The advertising material urges Canadians to “tell your federal MP to support the Trans Mountain Pipeline” alongside the message, “Is Canada closed for business?”
The messaging, according to the complaint, touched on provincial election issues, such as carbon pricing and whether environmental regulations are affecting business in Ontario.
Premier Doug Ford’s Progressive Conservative party campaigned against carbon pricing throughout the election, and is in the process of repealing the province’s cap and trade system.
Parallel to the time CAPP’s “closed for business” billboards were displayed in the Toronto region and on social media, Ford was campaigning that he would be “going down to the border and putting up a big neon sign saying ‘Ontario is open for business.’ ”
“I’m concerned that we’re seeing an increasingly desperate oil industry importing into Canada the front groups and big-money politics that have been deployed so effectively in the United States to delay action on climate change,” said Keith Stewart, a senior strategist with Greenpeace Canada who is one of the complainants.
“Gutting Ontario’s climate plan might prop up their profits for a few more years, but at what cost?”
CAPP spokeswoman Chelsie Klassen said they had not heard of the official request for investigation. “We haven’t been notified of any requests and will not speculate,” she wrote in an e-mail, declining further comment.
Previously, Klassen told National Observer CAPP’s campaign “aligned with the federal decision on a federally-regulated pipeline deemed in the national interest, targeting federal Members of Parliament, not candidates of the Ontario election.”
The period in which the ad campaign ran, April 8 to May 29, was the same period in which the federal government was deciding on the fate of the Trans Mountain pipeline expansion project.
But Stewart argues CAPP’s campaign only took place in Ontario Liberal swing ridings.
In the Elections Ontario complaint, Stewart cites social media posted from Canada’s Energy Citizens urging the public to contact both federal and provincial representatives about concerns pertaining to energy issues and Canada’s business operations.

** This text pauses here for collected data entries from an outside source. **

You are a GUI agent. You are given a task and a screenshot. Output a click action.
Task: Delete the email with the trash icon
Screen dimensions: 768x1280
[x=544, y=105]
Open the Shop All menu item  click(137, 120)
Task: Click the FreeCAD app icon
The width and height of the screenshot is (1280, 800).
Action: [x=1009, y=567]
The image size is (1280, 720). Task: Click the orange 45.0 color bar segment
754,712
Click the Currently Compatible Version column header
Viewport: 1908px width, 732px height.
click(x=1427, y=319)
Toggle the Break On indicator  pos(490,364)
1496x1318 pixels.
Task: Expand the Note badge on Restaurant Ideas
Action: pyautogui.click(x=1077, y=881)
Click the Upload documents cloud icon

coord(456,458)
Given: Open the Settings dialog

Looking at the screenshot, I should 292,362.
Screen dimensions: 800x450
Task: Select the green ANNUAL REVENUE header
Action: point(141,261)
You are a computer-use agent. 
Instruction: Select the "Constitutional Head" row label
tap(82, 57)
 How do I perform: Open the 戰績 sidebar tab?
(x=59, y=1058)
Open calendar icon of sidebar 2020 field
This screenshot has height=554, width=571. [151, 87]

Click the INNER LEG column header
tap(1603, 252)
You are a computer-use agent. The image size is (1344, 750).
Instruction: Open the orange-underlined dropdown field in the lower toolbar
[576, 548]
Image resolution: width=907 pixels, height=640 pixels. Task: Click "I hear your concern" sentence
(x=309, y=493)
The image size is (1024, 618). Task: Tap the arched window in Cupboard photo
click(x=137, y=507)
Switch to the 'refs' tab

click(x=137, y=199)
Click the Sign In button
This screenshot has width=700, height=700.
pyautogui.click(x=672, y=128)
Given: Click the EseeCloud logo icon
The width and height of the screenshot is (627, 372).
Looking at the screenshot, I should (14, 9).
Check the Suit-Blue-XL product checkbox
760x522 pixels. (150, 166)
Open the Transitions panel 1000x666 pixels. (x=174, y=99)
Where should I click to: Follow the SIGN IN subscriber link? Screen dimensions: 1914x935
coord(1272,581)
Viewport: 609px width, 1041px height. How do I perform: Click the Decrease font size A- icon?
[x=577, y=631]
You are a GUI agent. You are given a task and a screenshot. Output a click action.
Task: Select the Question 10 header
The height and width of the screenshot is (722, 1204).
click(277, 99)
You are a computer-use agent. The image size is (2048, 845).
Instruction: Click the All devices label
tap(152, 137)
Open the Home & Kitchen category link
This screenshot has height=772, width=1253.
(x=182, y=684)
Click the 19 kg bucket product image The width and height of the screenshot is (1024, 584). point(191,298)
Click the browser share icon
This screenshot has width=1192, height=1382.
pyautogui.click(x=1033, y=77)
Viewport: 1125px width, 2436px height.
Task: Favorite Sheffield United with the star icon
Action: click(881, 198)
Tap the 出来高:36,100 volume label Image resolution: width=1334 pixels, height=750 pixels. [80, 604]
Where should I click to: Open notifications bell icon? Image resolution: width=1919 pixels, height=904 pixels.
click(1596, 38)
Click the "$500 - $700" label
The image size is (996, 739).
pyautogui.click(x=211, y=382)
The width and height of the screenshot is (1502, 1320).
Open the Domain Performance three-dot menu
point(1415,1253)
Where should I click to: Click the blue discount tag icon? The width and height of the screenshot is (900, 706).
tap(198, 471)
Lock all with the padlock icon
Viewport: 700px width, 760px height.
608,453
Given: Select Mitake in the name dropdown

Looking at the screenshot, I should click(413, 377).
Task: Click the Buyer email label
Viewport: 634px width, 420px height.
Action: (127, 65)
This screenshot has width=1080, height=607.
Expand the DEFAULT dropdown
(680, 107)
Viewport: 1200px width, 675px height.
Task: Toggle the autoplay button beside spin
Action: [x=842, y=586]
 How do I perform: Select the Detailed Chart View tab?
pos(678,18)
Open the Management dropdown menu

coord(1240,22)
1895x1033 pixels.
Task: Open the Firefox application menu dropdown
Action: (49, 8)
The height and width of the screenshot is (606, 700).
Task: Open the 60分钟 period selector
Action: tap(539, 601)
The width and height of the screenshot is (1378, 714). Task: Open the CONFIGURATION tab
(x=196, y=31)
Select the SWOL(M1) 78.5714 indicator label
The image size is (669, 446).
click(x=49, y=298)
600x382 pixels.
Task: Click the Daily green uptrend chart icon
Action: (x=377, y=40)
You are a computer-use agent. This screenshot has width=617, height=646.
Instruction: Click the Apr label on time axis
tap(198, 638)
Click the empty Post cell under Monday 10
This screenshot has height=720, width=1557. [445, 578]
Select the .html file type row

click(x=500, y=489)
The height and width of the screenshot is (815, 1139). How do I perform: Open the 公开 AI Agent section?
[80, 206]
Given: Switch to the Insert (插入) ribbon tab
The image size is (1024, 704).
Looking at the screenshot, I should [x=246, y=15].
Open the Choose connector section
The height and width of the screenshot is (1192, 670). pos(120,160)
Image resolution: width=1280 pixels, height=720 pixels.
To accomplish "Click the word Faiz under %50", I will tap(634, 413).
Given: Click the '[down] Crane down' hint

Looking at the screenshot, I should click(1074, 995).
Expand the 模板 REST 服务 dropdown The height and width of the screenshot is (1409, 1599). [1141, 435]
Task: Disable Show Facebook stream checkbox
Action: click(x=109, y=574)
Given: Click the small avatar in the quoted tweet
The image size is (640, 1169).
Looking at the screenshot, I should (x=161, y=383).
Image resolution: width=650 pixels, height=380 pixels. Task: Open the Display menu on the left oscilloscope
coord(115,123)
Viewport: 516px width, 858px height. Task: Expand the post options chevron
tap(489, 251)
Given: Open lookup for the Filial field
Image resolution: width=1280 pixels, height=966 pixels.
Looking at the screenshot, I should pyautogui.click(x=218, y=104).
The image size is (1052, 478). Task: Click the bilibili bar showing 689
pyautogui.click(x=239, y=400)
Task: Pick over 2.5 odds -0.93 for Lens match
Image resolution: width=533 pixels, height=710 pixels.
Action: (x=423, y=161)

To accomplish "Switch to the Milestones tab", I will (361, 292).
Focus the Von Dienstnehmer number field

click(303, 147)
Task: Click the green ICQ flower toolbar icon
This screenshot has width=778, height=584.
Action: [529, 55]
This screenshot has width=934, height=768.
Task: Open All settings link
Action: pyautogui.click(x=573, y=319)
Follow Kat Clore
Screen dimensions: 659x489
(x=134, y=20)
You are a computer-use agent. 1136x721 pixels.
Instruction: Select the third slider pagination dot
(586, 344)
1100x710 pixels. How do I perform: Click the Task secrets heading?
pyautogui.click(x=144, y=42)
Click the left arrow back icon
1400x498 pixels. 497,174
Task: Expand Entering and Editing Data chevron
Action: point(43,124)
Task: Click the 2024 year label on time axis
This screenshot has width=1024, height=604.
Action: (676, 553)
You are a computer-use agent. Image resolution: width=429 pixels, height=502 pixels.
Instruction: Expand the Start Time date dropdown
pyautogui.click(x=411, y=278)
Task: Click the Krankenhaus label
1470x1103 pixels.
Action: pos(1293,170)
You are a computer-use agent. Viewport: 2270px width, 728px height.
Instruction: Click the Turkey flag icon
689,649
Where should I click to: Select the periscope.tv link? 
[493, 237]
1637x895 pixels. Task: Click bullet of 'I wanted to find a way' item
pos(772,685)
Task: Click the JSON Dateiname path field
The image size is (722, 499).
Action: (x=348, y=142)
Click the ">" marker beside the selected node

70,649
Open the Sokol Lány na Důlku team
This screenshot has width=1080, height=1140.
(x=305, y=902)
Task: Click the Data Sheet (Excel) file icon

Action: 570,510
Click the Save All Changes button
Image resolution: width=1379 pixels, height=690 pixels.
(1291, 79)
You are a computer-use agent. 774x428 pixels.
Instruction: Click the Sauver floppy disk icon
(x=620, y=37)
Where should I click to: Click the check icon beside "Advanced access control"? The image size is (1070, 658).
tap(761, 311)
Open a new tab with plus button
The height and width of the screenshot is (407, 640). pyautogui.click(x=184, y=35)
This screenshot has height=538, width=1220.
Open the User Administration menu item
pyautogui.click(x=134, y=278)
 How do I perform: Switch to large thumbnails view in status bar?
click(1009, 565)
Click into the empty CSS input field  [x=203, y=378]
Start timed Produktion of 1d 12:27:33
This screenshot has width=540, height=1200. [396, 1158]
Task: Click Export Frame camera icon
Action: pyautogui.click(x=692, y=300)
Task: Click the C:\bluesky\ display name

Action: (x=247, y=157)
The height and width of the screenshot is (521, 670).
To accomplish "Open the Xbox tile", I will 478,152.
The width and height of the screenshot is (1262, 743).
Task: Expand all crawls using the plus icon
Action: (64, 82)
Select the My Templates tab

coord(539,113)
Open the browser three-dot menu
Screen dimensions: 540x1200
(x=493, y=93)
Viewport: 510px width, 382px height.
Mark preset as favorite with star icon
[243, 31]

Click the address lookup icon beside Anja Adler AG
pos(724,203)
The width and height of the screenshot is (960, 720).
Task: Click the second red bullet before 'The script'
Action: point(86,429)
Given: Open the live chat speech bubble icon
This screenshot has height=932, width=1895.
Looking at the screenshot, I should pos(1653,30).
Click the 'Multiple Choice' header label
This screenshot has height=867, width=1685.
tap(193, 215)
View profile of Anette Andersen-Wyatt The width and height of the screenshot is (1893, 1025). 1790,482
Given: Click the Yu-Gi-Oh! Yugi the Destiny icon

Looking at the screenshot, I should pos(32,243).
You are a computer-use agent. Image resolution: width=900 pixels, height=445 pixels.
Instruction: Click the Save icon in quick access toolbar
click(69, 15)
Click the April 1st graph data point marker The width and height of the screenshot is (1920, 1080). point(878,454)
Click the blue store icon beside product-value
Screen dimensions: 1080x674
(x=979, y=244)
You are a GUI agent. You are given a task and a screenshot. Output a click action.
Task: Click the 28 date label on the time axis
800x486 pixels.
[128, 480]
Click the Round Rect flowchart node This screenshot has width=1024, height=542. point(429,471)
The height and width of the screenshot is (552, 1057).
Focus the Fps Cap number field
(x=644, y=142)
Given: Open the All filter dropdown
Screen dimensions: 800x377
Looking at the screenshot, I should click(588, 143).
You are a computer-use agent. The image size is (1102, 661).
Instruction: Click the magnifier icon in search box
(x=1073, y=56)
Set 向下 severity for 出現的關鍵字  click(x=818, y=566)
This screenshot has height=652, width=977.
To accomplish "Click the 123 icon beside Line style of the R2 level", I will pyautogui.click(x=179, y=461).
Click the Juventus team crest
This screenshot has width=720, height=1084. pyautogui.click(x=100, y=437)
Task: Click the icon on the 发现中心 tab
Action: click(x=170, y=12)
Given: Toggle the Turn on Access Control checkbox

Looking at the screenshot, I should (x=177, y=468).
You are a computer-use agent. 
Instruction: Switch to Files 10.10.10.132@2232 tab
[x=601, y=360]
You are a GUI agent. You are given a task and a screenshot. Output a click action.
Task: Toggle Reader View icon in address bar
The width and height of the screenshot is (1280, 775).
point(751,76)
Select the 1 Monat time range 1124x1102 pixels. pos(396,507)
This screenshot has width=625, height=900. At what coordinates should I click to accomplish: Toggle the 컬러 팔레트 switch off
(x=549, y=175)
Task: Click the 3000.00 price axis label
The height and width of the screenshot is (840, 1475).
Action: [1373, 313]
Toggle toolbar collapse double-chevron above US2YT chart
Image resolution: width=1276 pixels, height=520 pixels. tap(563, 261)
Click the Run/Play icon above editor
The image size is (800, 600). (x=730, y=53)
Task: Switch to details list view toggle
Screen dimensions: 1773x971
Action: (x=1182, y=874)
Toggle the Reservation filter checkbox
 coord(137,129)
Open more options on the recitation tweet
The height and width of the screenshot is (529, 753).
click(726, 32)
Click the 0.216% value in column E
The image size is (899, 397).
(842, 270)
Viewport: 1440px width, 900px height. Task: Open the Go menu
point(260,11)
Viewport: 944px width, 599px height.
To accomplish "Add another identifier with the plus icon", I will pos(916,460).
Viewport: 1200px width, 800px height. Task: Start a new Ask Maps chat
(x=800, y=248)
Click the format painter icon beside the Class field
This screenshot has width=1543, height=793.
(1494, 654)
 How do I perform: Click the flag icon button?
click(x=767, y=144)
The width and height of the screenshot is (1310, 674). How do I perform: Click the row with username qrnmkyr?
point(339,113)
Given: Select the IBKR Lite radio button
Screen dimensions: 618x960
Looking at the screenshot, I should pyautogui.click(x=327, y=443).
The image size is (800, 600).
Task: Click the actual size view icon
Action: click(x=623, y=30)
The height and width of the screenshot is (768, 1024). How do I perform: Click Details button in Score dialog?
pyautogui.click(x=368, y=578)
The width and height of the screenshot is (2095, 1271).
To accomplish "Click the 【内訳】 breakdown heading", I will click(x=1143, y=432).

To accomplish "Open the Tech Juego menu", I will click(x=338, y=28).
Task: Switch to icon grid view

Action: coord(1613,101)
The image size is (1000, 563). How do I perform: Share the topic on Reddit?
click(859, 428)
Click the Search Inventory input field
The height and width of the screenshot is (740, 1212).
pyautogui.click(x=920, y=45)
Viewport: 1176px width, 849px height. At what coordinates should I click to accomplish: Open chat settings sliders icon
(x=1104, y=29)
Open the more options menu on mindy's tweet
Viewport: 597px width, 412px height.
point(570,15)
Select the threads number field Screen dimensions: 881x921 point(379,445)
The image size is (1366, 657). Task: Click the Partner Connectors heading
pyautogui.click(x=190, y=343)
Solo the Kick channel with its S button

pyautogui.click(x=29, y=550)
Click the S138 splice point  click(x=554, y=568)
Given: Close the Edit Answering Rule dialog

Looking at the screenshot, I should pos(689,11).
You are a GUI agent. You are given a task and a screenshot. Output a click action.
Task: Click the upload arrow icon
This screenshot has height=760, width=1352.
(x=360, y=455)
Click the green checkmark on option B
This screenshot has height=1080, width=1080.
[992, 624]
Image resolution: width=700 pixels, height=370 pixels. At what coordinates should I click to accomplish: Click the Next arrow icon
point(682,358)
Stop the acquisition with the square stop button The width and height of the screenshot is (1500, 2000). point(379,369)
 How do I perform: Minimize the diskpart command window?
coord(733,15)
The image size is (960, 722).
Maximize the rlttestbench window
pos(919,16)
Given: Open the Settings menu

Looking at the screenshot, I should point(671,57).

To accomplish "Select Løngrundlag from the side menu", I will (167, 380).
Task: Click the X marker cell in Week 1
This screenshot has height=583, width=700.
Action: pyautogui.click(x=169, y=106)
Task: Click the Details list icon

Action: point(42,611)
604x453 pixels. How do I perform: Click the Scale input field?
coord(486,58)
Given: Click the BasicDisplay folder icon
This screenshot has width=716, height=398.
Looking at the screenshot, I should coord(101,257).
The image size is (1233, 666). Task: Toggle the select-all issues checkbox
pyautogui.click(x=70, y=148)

For example, an April 30 tweet on ‘competitiveness’ from Energy Citizens issued a call to action for individuals to contact “all levels of government” to address “competitiveness.”
Some of the tweets used the #onpoli hashtag, Stewart said, were therefore targeting people interested in Ontario politics.
“It is also worth noting that there were five twitter postings from Energy Citizens attacking carbon pricing on June 5 and 6, immediately prior to the Ontario election,” he added in this submission.
Both groups believe CAPP’s lobbying efforts meet the definition of “political advertising” stated by Elections Ontario. The groups also believe the oilpatch exceeded the allotted spending amount for such a campaign.
According to Ontario’s Election Finances Act, each ad is required to identify both who is running the ad, and who paid for it. Ad spending cannot exceed $600,000 overall (or $24,000 in any riding) during the pre-campaign period or $100,000 overall (or $4,000 per riding) during the campaign period.
“The disclosure requirements and spending limits are there to prevent big businesses and other wealthy interests from undermining fair and democratic elections,” said Duff Conacher, Co-founder of the Ottawa-based Democracy Watch.
“Elections Ontario must strongly enforce the law and not create any technical loopholes that can be exploited by these wealthy interests.”
Both Conacher and Stewart note that CAPP’s efforts to directly target “13 Liberal swing ridings” indicates “a strategy that includes both partisan considerations and an interest in affecting electoral outcomes.”
Previously, electoral experts told National Observer Ontario and the federal government have identical ridings (outside of four ridings in the far north, where two federal electoral districts have been divided into four provincial electoral districts), and voters commonly confuse federal and provincial jurisdiction.
“As a result, it is clear that the campaign was not within the normal parameters of promotion of a program or activity — it was clearly an explicitly political advertising campaign,” write Conacher and Stewart in their joint request for investigation.